Ohhh yeah, Snape! I developed a crush on him watching Love Actually for some reason. Look at us, bloody weirdos hahaha


----------



## heartsbeating (May 2, 2011)

How could I forget... Joey Jeremiah.


----------



## bandit.45 (Feb 8, 2012)

Grace Jones.

Yeah. I'm not kidding. When she played that Nubian warrior woman on Conan the Detroyer, I really had a crush on her. I wanted her to knock me over, step on my face and make me her man-*****. I wonder whatever happened to her? You never hear about her anymore.


----------



## Nucking Futs (Apr 8, 2013)

bandit.45 said:


> Grace Jones.
> 
> Yeah. I'm not kidding. When she played that Nubian warrior woman on Conan the Detroyer, I really had a crush on her. I wanted her to knock me over, step on my face and make me her man-*****. I wonder whatever happened to her? *You never hear about her anymore.*


Really? She made the news a couple of months ago with a performance.

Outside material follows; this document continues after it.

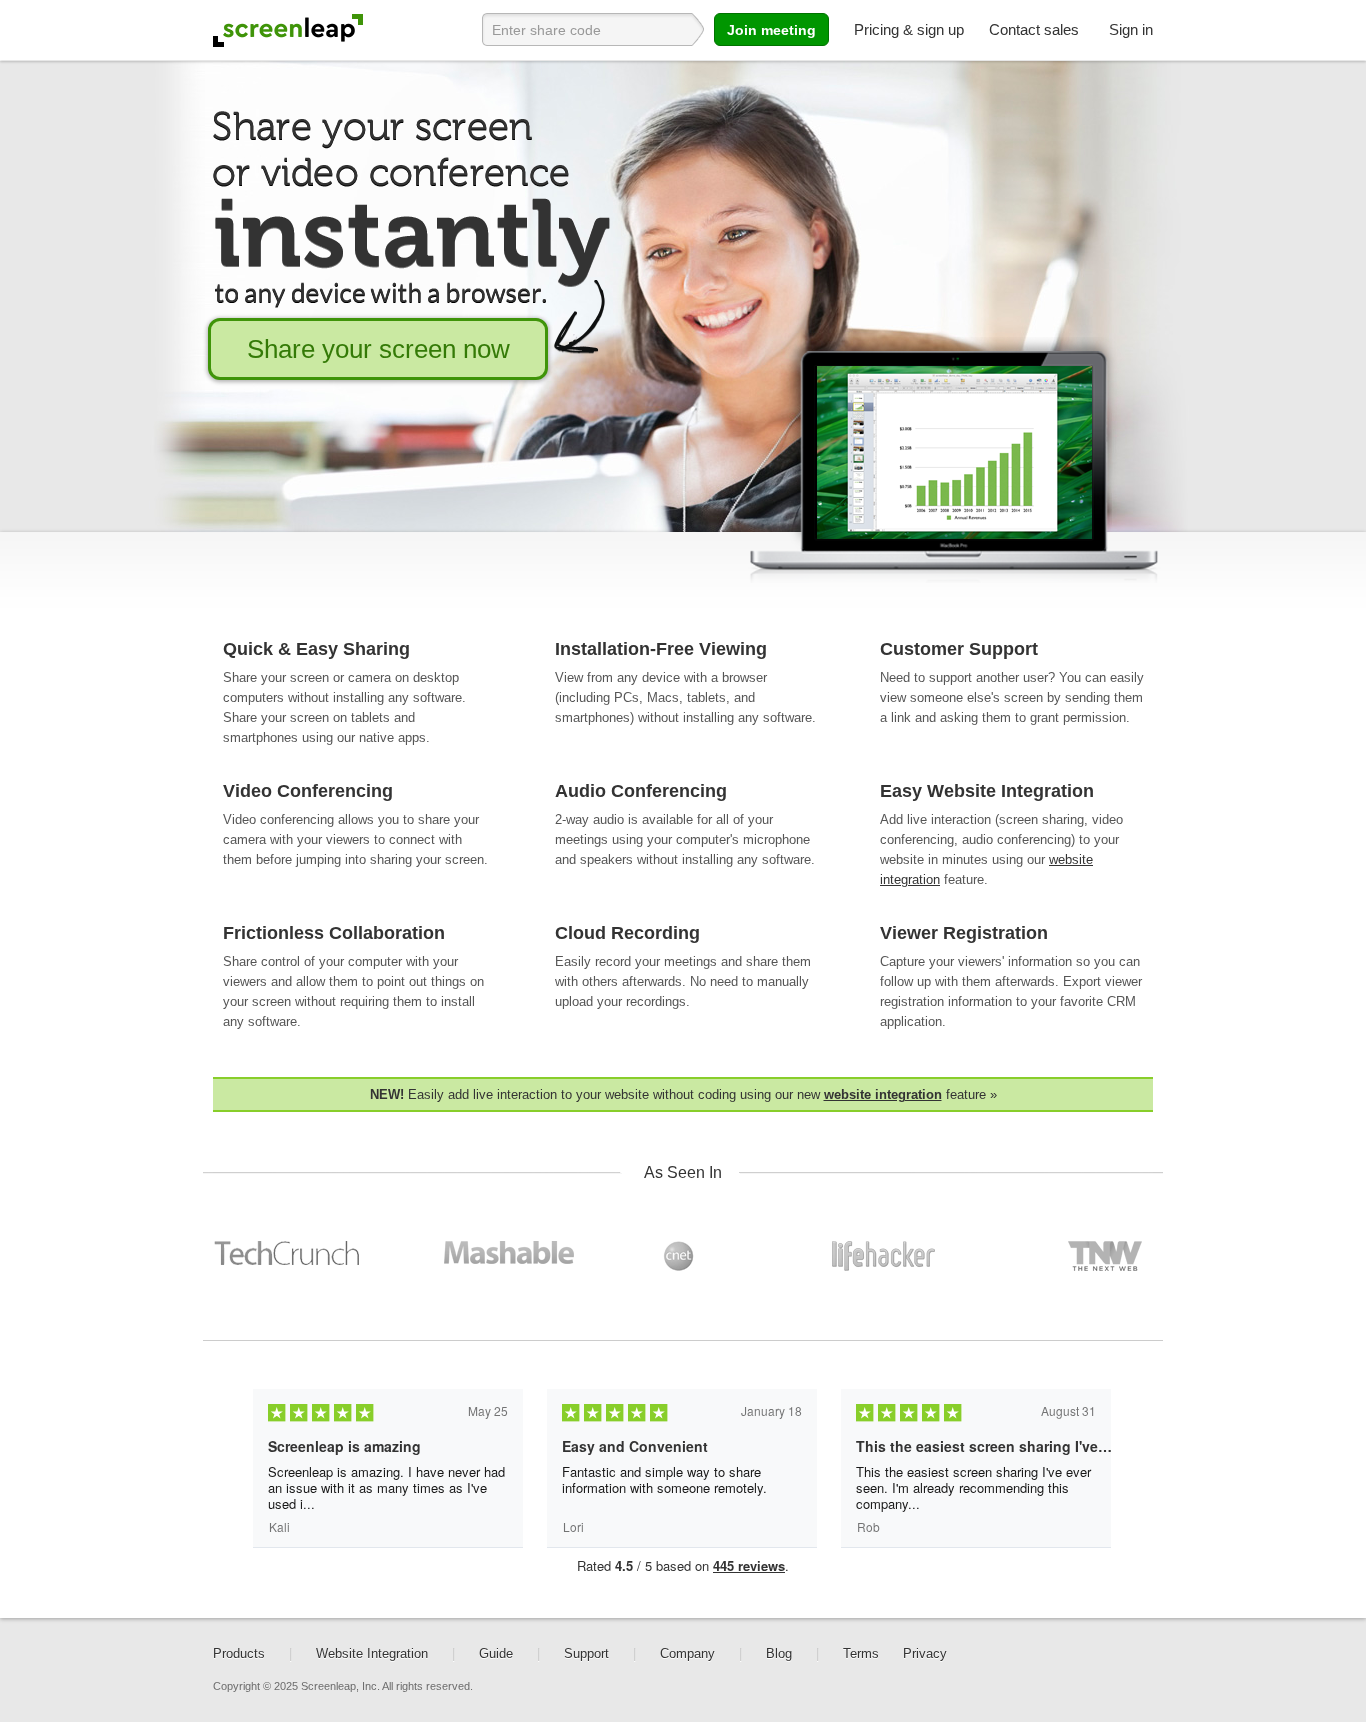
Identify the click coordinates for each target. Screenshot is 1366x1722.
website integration (883, 1094)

Grace Jones topless at Parklife festival as she puts on a unique performance | Daily Mail Online


----------



## bandit.45 (Feb 8, 2012)

Nucking Futs said:


> Really? She made the news a couple of months ago with a performance.
> 
> Grace Jones topless at Parklife festival as she puts on a unique performance | Daily Mail Online


:rofl::rofl:


She is so badass!


----------